▶ Material for the task

** begin **

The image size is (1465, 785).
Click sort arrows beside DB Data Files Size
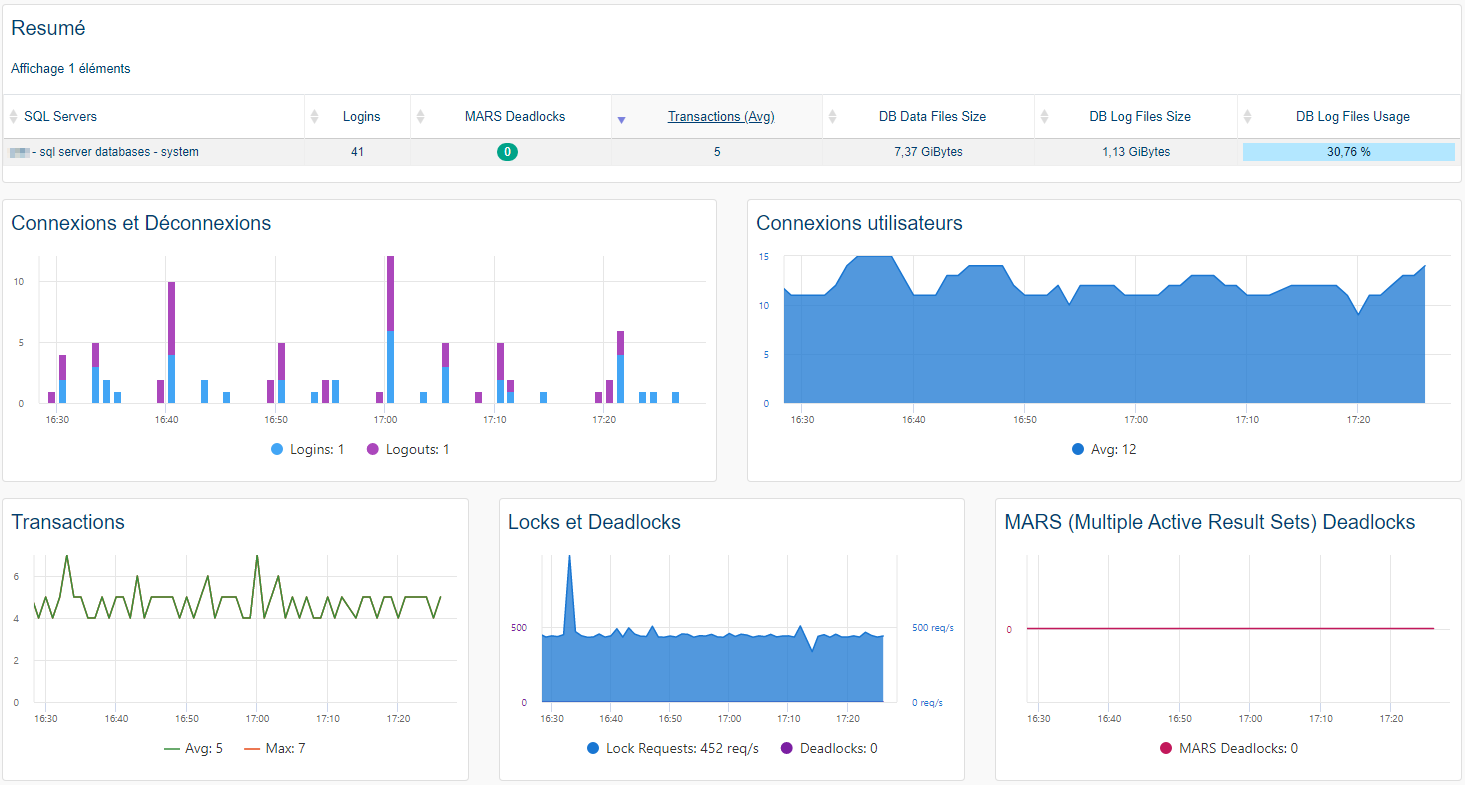click(832, 117)
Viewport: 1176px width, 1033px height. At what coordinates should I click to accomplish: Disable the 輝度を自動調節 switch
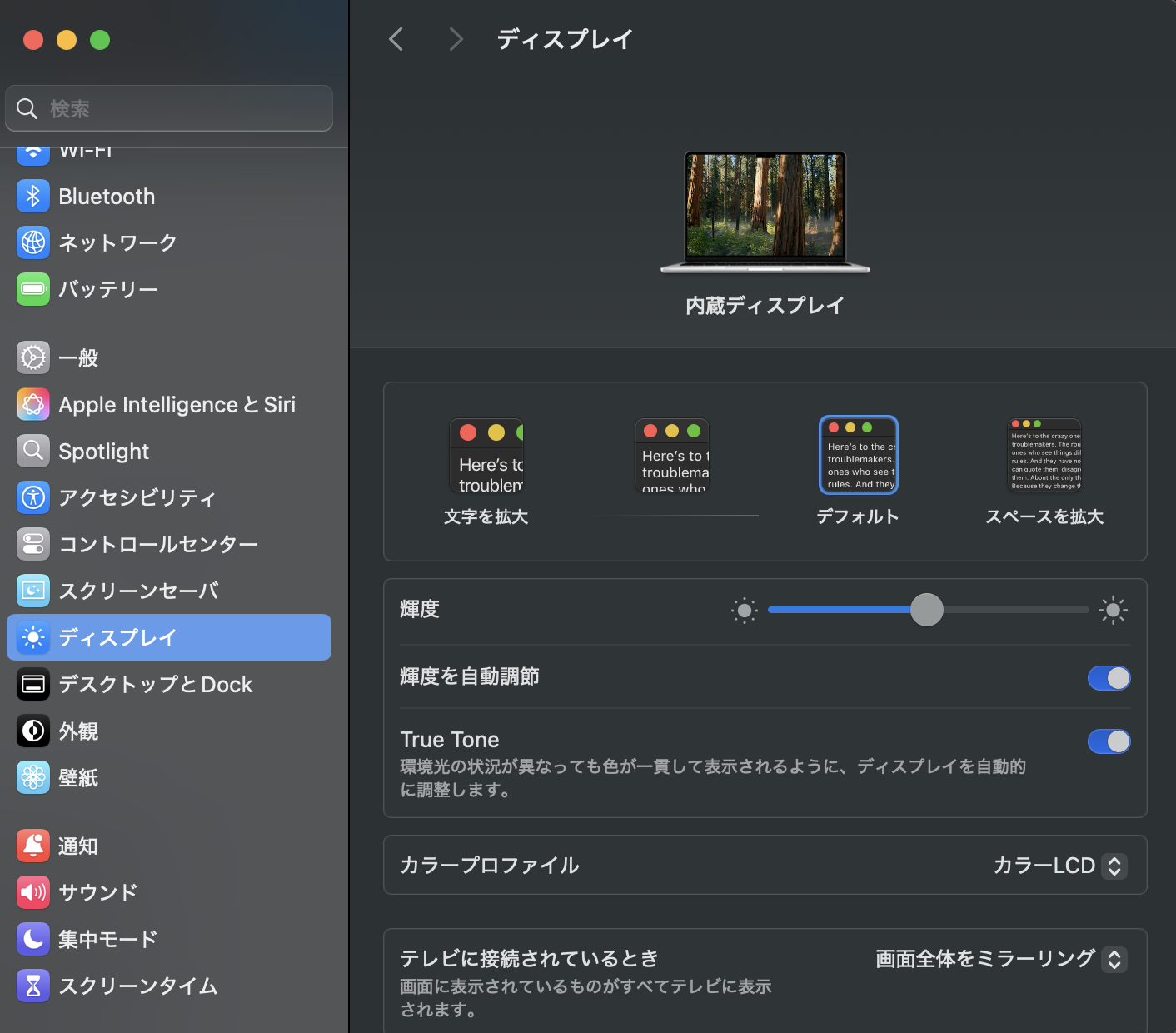pos(1109,678)
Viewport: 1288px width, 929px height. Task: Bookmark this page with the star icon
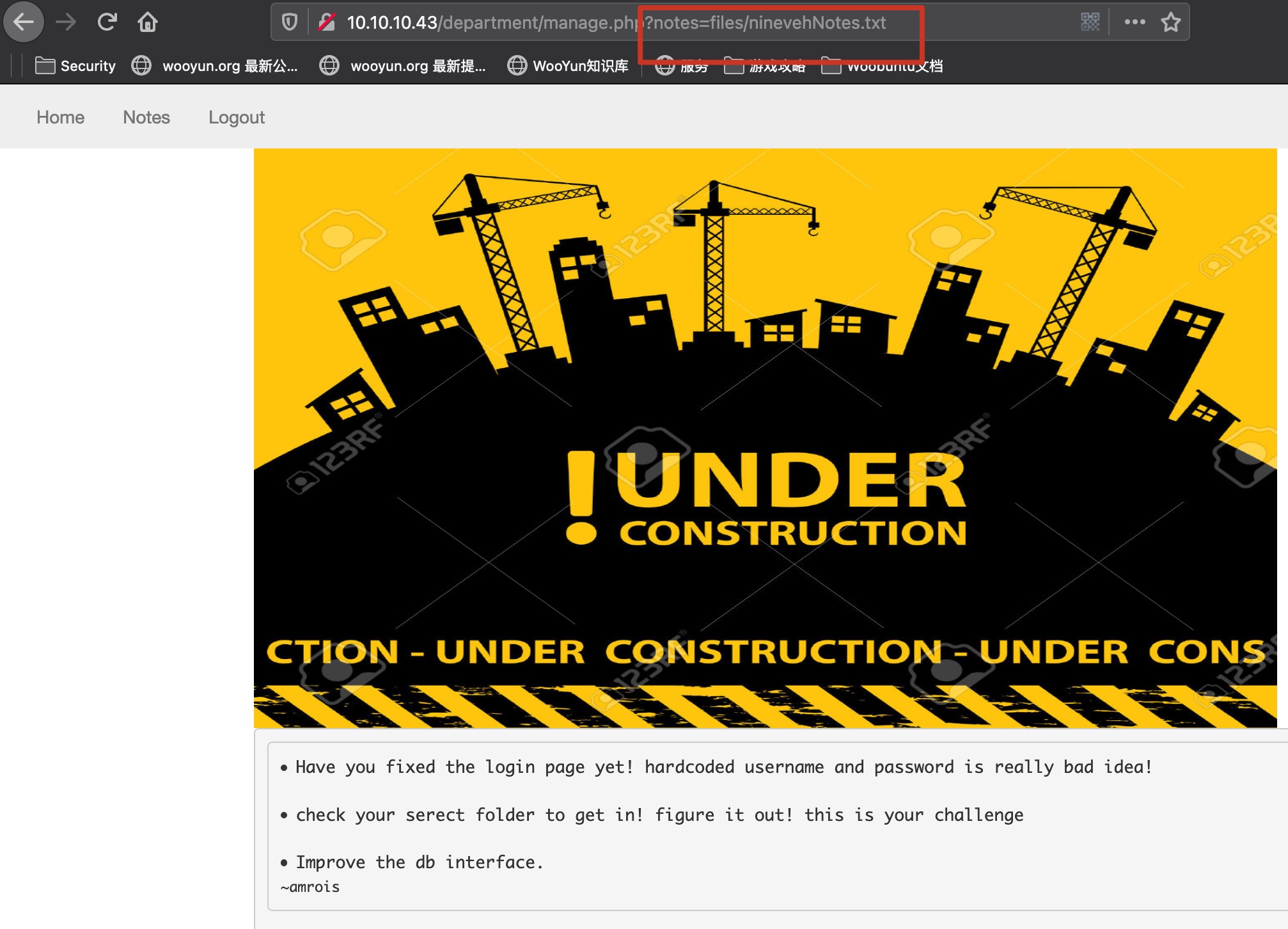1171,22
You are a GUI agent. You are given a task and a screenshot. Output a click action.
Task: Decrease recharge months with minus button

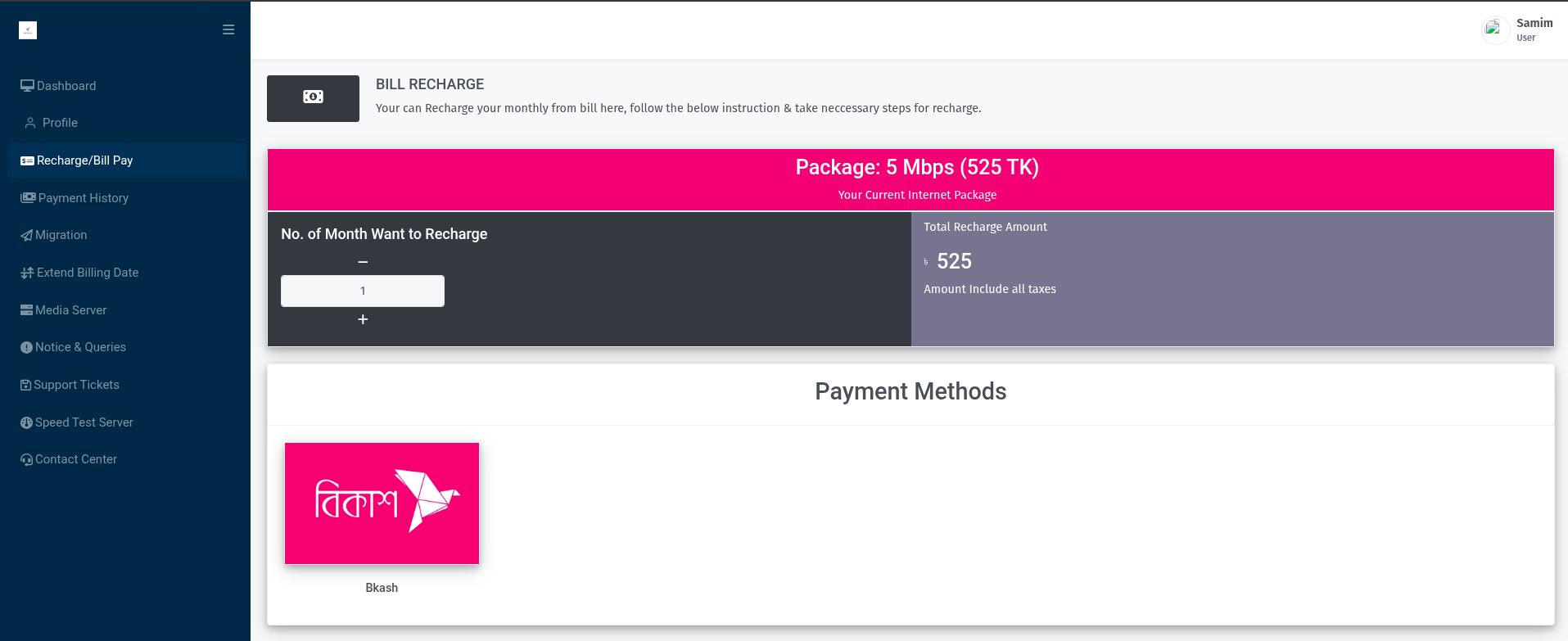[x=363, y=262]
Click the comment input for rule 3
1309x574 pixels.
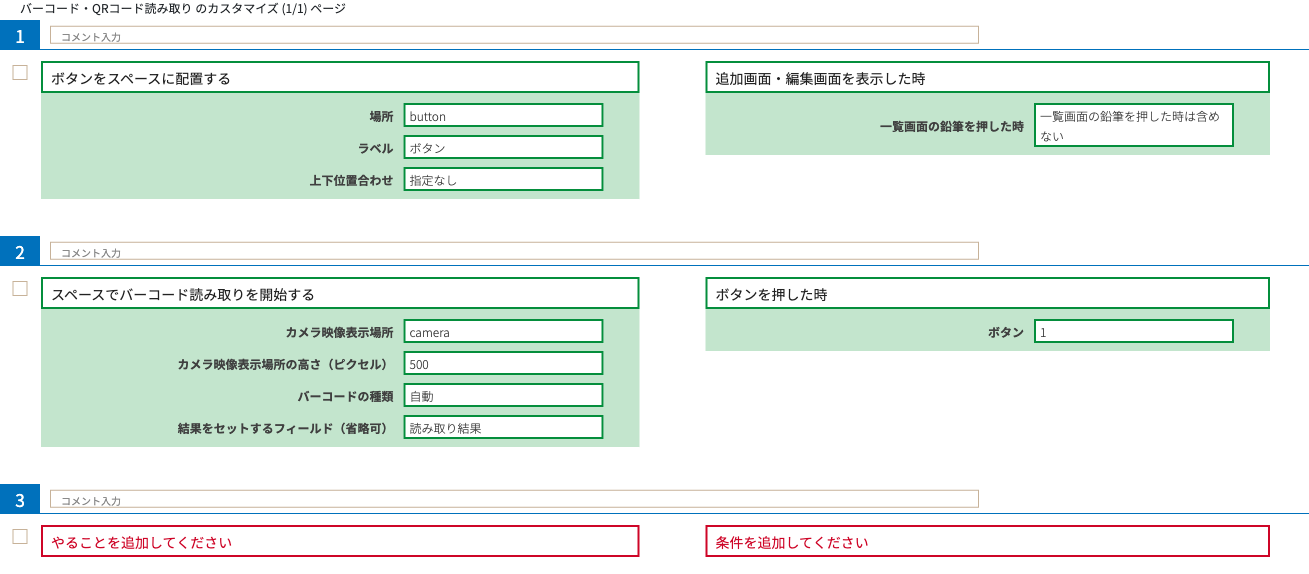[514, 500]
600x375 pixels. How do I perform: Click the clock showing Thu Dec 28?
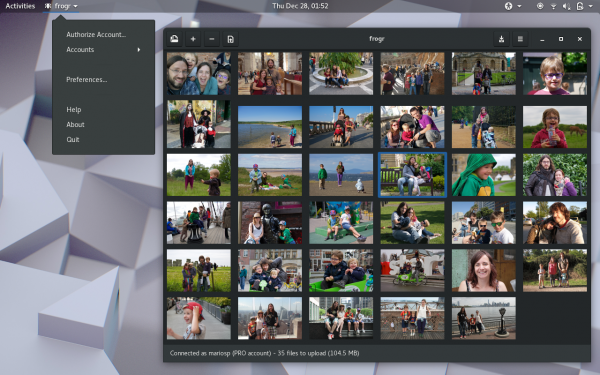click(300, 6)
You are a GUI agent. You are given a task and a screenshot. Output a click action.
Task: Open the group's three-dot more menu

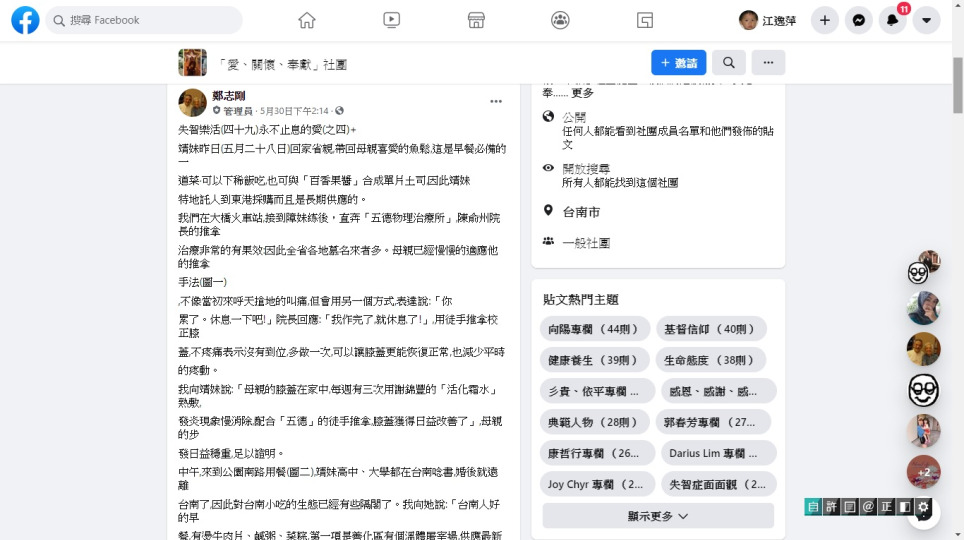coord(768,62)
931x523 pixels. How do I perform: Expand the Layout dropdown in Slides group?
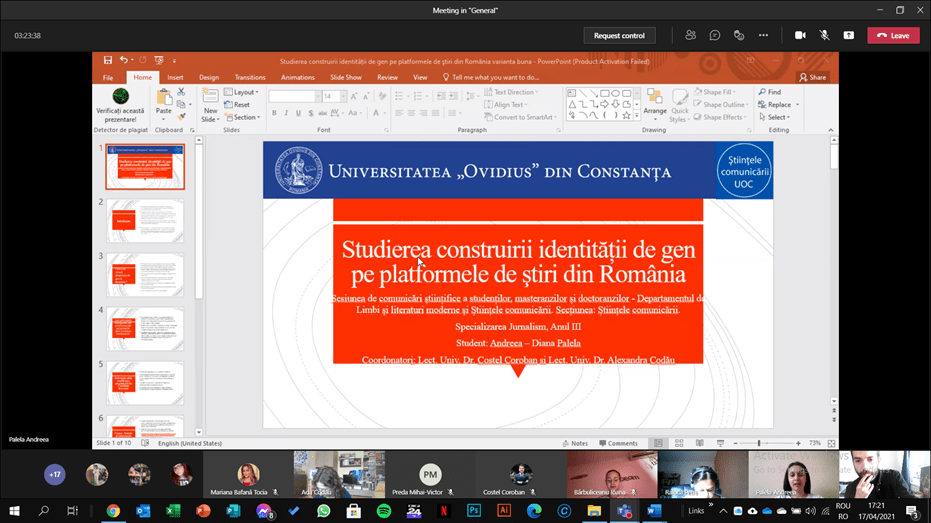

** end **

▶ Given exercise
Rewrite all the lines above with "GUI agent" replaced by "computer assistant" everywhere it appears, changing nothing else. Leave the pictures out.

▶ Problem solution
The image size is (1465, 785).
Click sort arrows beside DB Data Files Size
click(832, 117)
Viewport: 1176px width, 1033px height. At what coordinates should I click to accomplish: Disable the 輝度を自動調節 switch
pos(1109,678)
Viewport: 1288px width, 929px height. Task: Bookmark this page with the star icon
1171,22
You are a computer assistant. You are given a task and a screenshot. Output a click action.
Task: Decrease recharge months with minus button

[x=363, y=262]
Click the comment input for rule 3
1309x574 pixels.
[514, 500]
600x375 pixels. How do I perform: Click the clock showing Thu Dec 28?
click(300, 6)
You are a computer assistant. You are given a task and a screenshot. Output a click action.
Task: Open the group's three-dot more menu

coord(768,62)
931x523 pixels. How do I perform: Expand the Layout dropdown in Slides group?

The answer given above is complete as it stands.